Tasks to carry out –
A) Render this sentence from the text on employee onboarding in Spanish: "Companies like L’Oreal and IBM believe in the power of time."
B) Pick up the text on employee onboarding after its last sentence and write what comes next.

Passage to read –
────

A good onboarding experience can be as subjective as enjoying an opera vs. suffering through it. Every employee has different expectations from their onboarding process, even though the basics often remain constant.
Putting just a little thought into it can make a world of difference to the culture you create for joinees at any level. Get at least the young recruit experience right!
That said, some onboarding stories come straight from hell. Being yelled at on the very first day is bad enough, but when someone does it without even realizing that you aren’t the person they were looking for, that’s just so much worse. You’d be surprised by how often this happens.
Many new hires are fresh out of college and struggle with paperwork and signing on the dotted line with little to no assistance. Some bosses also make the mistake of making the first day all about themselves, with no direction provided and no specifics mentioned about what the employee actually needs to do on a daily basis.
These are just some of the most common problems. Luckily for us, there are benchmarks to look up to, and while we may not have the tools or resources to be aspirational, we can always implement aspects that are relevant to us.
How is the industry doing onboarding?
Take Facebook, for example. They have a two-month onboarding process that involves new hires working with different teams each week to find the role that suits them best. They do not believe in waiting for the year to turn to understand where the employee is a good fit, and instead do it at the very beginning.
Twitter’s 75-step onboarding process is also famous because it deals with everything from the most pressing to the most mundane concerns in getting a new employee settled in. They have aptly called this program the Yes-To-Desk program, beginning when the new hire says yes and ending once they are fully settled in.
Not just tech companies, hospitality is not far behind either. Waldorf Astoria actually conducts a treasure hunt for new employees to get them engaged in learning about the company in a fun manner. Not everyone has the gorgeous hotels required to do it, but the idea itself can be adapted to smaller workspaces by making good use of the office furniture.
Companies like L’Oreal and IBM believe in the power of time. Their onboarding experience is not limited to the first few weeks alone and instead extends up to two years, serving more often as a guide in stressful situations than as a primer alone.

────

Stored items –
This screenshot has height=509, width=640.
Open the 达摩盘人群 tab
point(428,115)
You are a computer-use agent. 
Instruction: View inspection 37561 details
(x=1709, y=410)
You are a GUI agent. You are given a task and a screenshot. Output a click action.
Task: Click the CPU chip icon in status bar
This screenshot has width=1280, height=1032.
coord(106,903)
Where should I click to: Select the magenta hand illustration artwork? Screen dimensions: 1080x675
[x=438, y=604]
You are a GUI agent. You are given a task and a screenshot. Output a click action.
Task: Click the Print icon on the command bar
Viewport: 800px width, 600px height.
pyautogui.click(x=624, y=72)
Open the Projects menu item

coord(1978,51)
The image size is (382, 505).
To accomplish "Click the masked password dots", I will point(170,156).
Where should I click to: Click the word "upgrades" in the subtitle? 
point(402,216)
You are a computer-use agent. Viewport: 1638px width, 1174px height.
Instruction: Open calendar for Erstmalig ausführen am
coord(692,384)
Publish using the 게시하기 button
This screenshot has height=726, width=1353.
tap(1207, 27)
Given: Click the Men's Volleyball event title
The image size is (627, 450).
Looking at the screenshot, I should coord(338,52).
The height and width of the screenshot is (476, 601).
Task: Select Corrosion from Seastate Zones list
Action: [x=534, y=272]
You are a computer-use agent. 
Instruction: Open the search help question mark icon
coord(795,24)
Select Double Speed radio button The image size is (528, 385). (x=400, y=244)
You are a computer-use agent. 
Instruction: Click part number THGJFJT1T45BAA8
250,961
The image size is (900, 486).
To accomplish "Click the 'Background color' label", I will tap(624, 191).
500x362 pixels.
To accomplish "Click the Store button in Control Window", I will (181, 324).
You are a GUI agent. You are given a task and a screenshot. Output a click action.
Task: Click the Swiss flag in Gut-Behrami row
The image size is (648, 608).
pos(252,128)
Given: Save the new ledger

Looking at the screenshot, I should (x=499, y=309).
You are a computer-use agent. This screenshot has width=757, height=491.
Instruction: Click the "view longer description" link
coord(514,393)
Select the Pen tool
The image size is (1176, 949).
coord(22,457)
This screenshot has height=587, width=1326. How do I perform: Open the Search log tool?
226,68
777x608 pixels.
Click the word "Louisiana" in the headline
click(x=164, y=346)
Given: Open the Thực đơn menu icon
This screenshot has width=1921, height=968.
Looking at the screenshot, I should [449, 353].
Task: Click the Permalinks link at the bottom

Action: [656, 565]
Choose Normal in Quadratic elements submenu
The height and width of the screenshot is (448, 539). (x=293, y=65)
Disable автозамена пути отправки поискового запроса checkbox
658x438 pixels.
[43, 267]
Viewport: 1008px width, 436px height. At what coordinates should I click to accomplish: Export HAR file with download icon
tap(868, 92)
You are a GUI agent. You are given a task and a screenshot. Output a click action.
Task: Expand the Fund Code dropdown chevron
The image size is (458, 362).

────

Your written answers –
A) Empresas como L’Oreal e IBM creen en el poder del tiempo.

B)
Sometimes, simplicity is essential, and no one understands this better than Warby Parker. All new hires receive an electronic welcome kit that walks them through the company’s policy and culture and tells them what to expect on the first day, in the first week and through their first month at work. The evening before they’re due to report, the hire’s direct supervisor calls them to tell them where they need to show up.
Gamification is a great way to engage new hires because we all love to play, don’t we? Arrow Electronics has an onboarding module that is essentially a video game called A Culture Of Success. New hires can choose from a range of modules best suited to their function.
When it comes to onboarding, product companies do it best. Ferrero’s new employees get a whole box of goodies manufactured by the brand and even employees who don’t know that Kinder Joy is made by Ferrero find out, thanks to the kit. Likewise, PepsiCo’s kit comes with a whole lot of junk food, and a fitness band to highlight the element of care.
In conclusion, there is no such thing as a single great onboarding experience- different things work for different companies based on their industry of operation, and what they want to achieve through the process. Very often, onboarding is about empowering every new employee and helping them imbibe the values that are written down. Empowerment comes with trust, and when people feel like they’re a part of the tribe. Is your onboarding process achieving that objective?